** Problem statement **
Only one stretch of the data below is wanted: the lines starting at the one with "Task: Switch to the URLs tab" and ending at the one with "This screenshot has width=356, height=337.", both included, given again exactly.
Start of Task inputs
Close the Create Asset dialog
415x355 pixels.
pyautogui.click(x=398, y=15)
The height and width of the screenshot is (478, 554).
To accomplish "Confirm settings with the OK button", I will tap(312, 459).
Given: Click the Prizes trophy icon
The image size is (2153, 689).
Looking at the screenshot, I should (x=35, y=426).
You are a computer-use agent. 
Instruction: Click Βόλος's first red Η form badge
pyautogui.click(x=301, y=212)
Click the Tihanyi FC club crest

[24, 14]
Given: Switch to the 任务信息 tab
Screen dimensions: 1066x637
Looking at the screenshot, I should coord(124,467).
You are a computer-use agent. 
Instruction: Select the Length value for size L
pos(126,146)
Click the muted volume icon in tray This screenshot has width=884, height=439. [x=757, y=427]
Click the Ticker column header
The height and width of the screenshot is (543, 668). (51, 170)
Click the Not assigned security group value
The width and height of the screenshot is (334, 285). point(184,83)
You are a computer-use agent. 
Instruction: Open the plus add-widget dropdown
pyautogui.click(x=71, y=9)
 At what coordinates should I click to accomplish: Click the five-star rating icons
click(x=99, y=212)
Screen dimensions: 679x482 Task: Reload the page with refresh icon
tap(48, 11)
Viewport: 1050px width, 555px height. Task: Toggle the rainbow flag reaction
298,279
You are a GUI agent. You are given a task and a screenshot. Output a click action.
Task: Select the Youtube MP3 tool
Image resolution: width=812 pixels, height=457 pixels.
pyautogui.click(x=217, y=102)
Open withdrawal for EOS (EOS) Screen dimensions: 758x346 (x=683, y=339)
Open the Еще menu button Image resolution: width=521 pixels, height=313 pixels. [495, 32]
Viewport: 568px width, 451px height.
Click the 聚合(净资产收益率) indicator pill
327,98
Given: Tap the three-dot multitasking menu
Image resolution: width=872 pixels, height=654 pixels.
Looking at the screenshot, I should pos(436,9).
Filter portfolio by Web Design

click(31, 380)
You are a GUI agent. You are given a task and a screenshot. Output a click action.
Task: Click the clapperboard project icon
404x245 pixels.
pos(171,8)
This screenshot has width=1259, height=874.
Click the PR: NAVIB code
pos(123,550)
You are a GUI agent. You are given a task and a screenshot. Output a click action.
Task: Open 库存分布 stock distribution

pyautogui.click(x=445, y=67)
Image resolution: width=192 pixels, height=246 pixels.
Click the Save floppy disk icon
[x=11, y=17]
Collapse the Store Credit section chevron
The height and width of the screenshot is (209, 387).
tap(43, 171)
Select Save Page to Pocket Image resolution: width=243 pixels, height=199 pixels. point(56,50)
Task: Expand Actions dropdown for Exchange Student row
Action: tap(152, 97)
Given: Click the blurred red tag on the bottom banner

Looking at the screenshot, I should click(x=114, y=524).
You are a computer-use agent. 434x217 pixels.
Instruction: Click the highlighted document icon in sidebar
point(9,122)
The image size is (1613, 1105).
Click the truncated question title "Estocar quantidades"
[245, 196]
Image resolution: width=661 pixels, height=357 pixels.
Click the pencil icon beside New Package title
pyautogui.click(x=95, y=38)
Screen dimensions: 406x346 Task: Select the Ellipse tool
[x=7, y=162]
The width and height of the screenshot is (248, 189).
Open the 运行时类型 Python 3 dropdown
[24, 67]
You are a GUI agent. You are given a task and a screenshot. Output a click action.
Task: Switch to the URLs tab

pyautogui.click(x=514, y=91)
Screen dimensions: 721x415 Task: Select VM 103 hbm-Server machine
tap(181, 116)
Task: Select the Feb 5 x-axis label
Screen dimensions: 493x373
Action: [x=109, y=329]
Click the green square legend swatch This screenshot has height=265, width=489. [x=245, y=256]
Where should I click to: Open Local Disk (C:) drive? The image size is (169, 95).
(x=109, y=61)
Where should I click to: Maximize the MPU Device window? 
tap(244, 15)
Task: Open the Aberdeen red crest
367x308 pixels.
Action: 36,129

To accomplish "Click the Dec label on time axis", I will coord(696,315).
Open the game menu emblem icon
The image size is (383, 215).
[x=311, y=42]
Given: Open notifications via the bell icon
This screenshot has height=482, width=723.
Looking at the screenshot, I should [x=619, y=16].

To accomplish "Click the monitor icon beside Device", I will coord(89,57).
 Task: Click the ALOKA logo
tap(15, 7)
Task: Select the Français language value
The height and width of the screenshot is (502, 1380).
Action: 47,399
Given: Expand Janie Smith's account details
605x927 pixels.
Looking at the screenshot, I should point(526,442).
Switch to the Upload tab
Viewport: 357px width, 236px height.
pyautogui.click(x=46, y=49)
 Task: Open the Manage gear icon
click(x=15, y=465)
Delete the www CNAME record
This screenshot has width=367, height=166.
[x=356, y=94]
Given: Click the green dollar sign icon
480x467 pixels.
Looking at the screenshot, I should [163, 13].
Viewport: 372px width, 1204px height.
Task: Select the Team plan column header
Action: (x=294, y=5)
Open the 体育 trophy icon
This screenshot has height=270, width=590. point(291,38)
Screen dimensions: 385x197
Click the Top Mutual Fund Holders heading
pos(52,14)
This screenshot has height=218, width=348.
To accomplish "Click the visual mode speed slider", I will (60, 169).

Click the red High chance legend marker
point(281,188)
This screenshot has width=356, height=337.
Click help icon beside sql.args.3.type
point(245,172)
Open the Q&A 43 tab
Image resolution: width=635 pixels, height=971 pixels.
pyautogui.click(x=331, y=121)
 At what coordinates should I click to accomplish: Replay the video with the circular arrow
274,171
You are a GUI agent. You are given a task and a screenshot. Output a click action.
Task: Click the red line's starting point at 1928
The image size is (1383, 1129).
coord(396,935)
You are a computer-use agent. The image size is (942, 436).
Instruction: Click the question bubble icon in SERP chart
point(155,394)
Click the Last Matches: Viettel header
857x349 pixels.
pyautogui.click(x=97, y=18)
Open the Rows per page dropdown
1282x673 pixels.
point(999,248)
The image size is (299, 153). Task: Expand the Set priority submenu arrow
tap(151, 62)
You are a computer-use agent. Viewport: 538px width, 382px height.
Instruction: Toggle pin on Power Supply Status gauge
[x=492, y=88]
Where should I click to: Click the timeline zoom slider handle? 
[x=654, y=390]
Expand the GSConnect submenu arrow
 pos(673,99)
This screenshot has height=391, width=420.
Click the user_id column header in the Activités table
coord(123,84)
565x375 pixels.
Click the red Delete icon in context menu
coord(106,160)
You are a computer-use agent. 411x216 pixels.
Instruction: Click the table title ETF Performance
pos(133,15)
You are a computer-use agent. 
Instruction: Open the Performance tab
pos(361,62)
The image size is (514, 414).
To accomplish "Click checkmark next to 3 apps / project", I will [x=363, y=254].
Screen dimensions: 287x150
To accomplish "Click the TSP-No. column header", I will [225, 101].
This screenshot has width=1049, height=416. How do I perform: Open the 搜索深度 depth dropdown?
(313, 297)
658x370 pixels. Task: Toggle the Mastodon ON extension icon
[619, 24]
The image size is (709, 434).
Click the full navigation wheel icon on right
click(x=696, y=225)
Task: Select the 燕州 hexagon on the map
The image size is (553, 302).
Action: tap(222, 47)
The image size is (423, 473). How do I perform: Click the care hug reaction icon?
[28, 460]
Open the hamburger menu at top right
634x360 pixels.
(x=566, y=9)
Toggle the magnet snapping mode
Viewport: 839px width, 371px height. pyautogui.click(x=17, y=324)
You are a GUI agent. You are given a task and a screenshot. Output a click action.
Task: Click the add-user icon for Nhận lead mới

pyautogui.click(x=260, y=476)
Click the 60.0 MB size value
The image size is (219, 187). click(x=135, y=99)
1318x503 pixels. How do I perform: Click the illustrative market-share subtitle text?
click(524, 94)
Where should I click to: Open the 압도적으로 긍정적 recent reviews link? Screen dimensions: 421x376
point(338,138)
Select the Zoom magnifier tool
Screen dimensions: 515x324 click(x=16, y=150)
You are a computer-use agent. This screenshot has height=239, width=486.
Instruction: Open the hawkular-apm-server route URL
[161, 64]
End of Task inputs
** Result below **
Task: Switch to the URLs tab

pyautogui.click(x=514, y=91)
Screen dimensions: 721x415 Task: Select VM 103 hbm-Server machine
tap(181, 116)
Task: Select the Feb 5 x-axis label
Screen dimensions: 493x373
Action: [x=109, y=329]
Click the green square legend swatch This screenshot has height=265, width=489. [x=245, y=256]
Where should I click to: Open Local Disk (C:) drive? The image size is (169, 95).
(x=109, y=61)
Where should I click to: Maximize the MPU Device window? 
tap(244, 15)
Task: Open the Aberdeen red crest
367x308 pixels.
Action: 36,129

To accomplish "Click the Dec label on time axis", I will coord(696,315).
Open the game menu emblem icon
The image size is (383, 215).
[x=311, y=42]
Given: Open notifications via the bell icon
This screenshot has height=482, width=723.
Looking at the screenshot, I should [x=619, y=16].

To accomplish "Click the monitor icon beside Device", I will coord(89,57).
 Task: Click the ALOKA logo
tap(15, 7)
Task: Select the Français language value
The height and width of the screenshot is (502, 1380).
Action: 47,399
Given: Expand Janie Smith's account details
605x927 pixels.
Looking at the screenshot, I should point(526,442).
Switch to the Upload tab
Viewport: 357px width, 236px height.
pyautogui.click(x=46, y=49)
 Task: Open the Manage gear icon
click(x=15, y=465)
Delete the www CNAME record
This screenshot has width=367, height=166.
[x=356, y=94]
Given: Click the green dollar sign icon
480x467 pixels.
Looking at the screenshot, I should [163, 13].
Viewport: 372px width, 1204px height.
Task: Select the Team plan column header
Action: (x=294, y=5)
Open the 体育 trophy icon
This screenshot has height=270, width=590. point(291,38)
Screen dimensions: 385x197
Click the Top Mutual Fund Holders heading
pos(52,14)
This screenshot has height=218, width=348.
To accomplish "Click the visual mode speed slider", I will (60, 169).

Click the red High chance legend marker
point(281,188)
This screenshot has width=356, height=337.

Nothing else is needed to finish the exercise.